Testing is more flexible. In Ultra, you can add text blocks to your question flow, say if you want to ask a series of case-based questions, or questions that require a particular set of instructions. You can also break a test into pages of questions, providing a sort of middle-ground between all-at-once and question-at-a-time testing. If you like randomization, you can randomize pages and add blocks of randomly selected questions to pages (meaning you can have a fixed block of case study text, followed by a set of randomly selected questions related to that case). When necessary, faculty can also print tests from Ultra courses. If the test uses randomized questions, each print generates a new (randomized) test and answer key.
Copying content and assessments between Ultra courses is easy. Need to copy an item, test, or assignment from one course to another? In the original style, copying content meant going back to the old course and finding the item you want to push to the new. Unless it is an assignment, which can only be copied as part of a whole-course copy. Need to copy just one test? You are stuck with an export, import, re-add process. In an Ultra style course, you click copy in the spot where you want your copied content to appear, find the course, find the item. It does not matter if the thing you are copying is a document, file, assignment, or test. Blackboard has streamlined out all the fiddly little dependencies that makes original-style copying a minefield.
Batch editing is vastly improved. Ultra encourages you to use due dates on all your assessments – which, in turn, makes other features like Daily Notifications, the Activity Feed, and Course Calendar work better for our students. When it comes time to re-use an Ultra course from a previous term, the Batch Edit tool lets you adjust all the visibility, availability windows, and due dates for everything in the course from one screen.
Accommodations are applied to the student. Rather than having to add individual accommodations each time you add a test, Ultra lets you apply the accommodation to the student’s account in your course. When you add an assessment, accommodations are applied automatically.
Notable Changes
Making the transition will definitely require adjustment.
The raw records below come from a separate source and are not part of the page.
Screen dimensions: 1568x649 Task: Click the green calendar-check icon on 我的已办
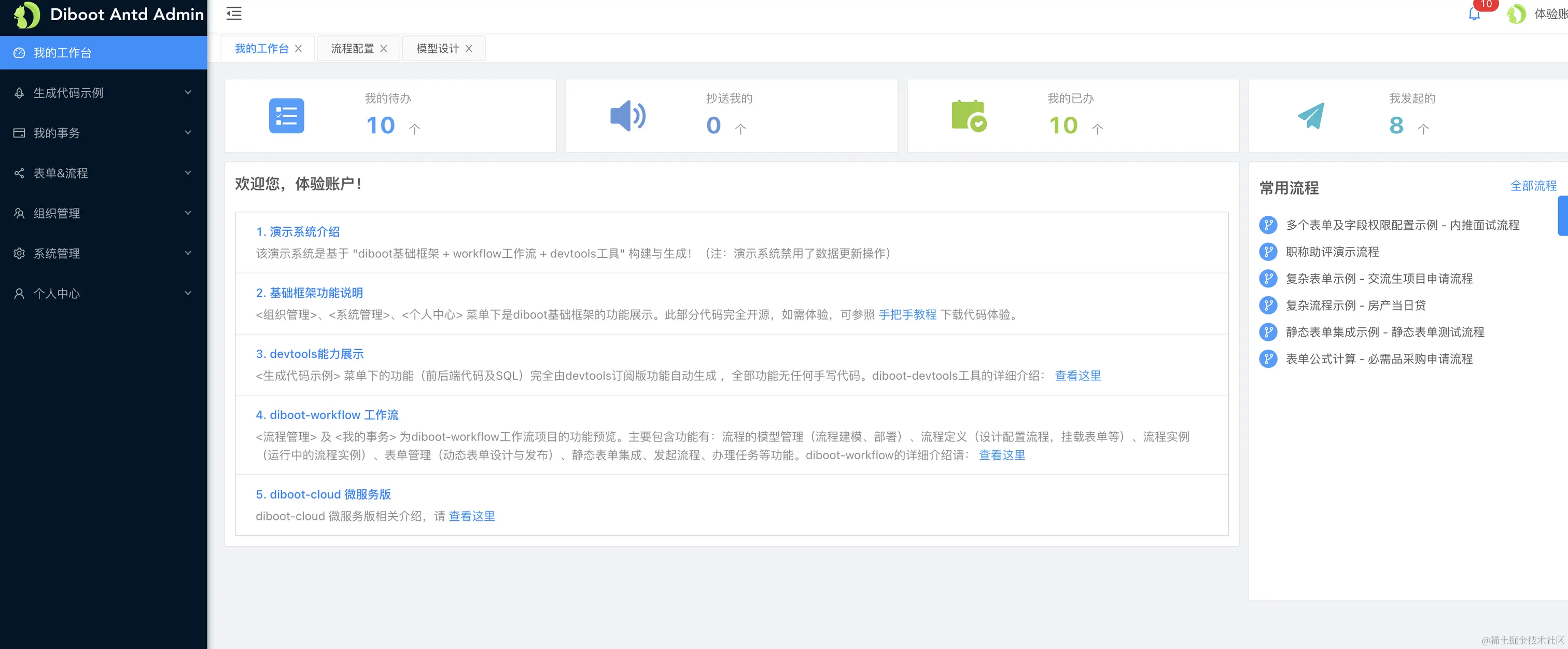[969, 116]
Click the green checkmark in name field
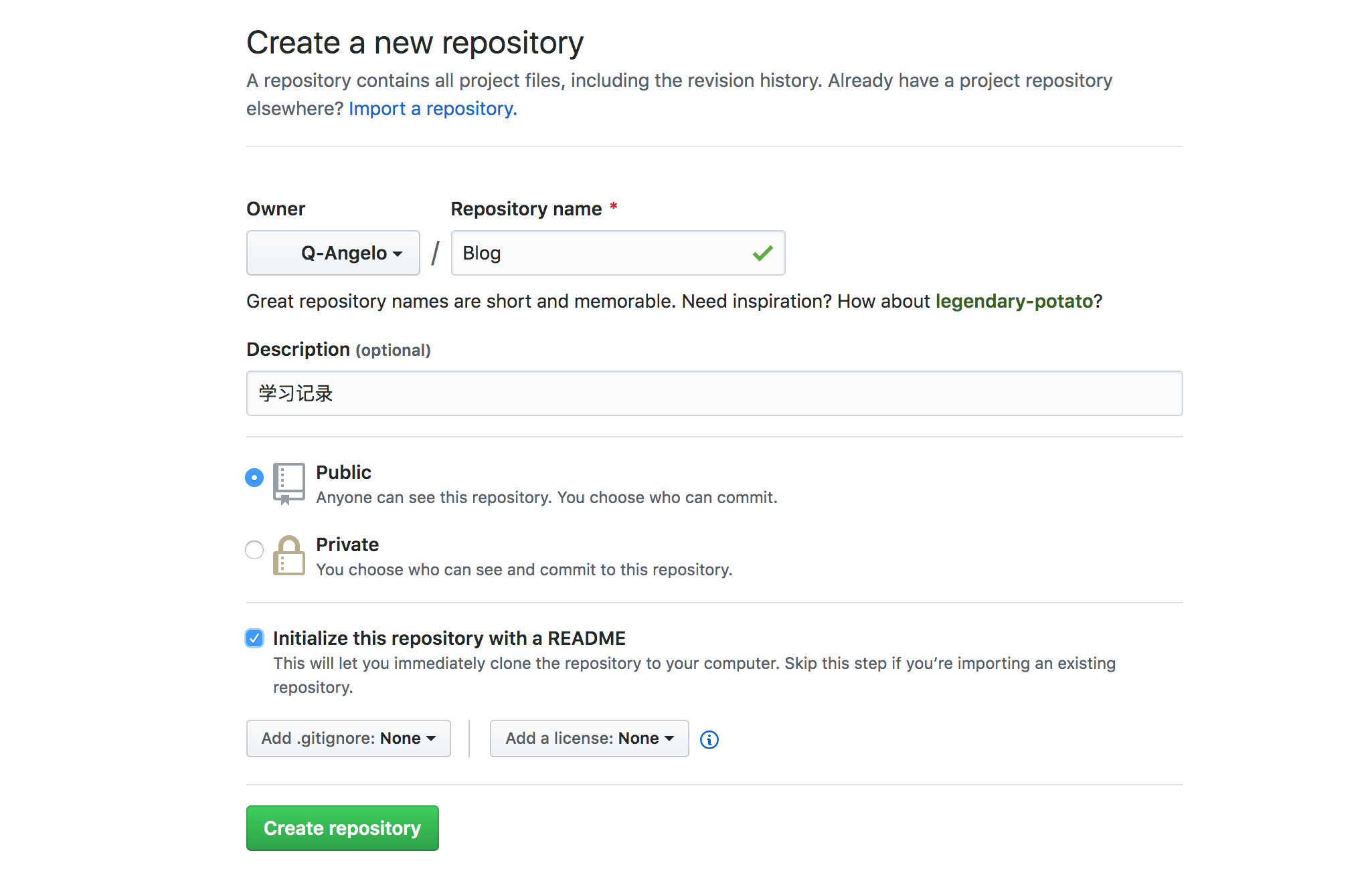 (762, 253)
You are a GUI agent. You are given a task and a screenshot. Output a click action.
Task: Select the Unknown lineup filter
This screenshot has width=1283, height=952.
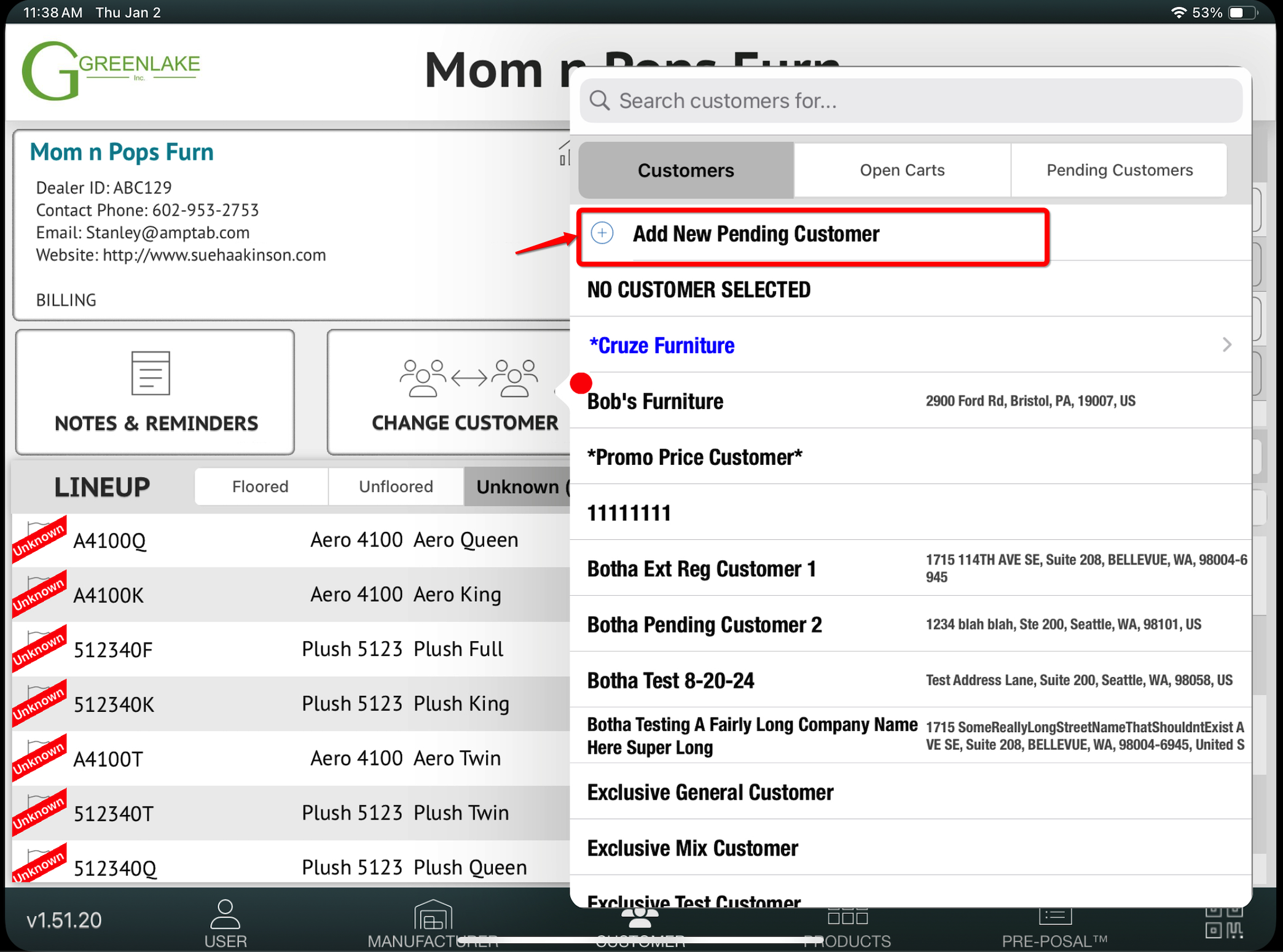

Depending on how you use Blackboard to interact with your students, the transition may go more or less smoothly. Our conversations with faculty have identified a few areas that will probably require the most adjustment.
Ultra does not have a Send Email tool
Instead, Ultra uses messages. Messages can be emailed, but to reply, students will need to log into Blackboard and use the messages tool. Announcements can still be emailed to students.
3 sub-folder limit
A side-effect of the Ultra-style course site’s navigational simplicity is that it only allows 3 levels of folder depth. This constraint helps make content more findable for your students but will require rethinking how we organize courses with extensive content repositories.
When managing a merged course, Ultra’s Gradebook does not list currently Child Course Id
While the Gradebook does not include a “Child Course Id” column, there is a Gradebook filter that lets you display only members of a specific merged course. CETL will be modifying our course merge process to make these courses easier to distinguish and make it easier for faculty to target content and announcements to members of a specific child course.
Question Types
While the test creation process in Ultra is generally a little easier to manage, the following original-style question types are not available in Ultra: jumbled sentence, opinion/Likert, ordering, quiz bowl. CETL has not seen too many courses that use these question types (except ordering), but it’s worth mention.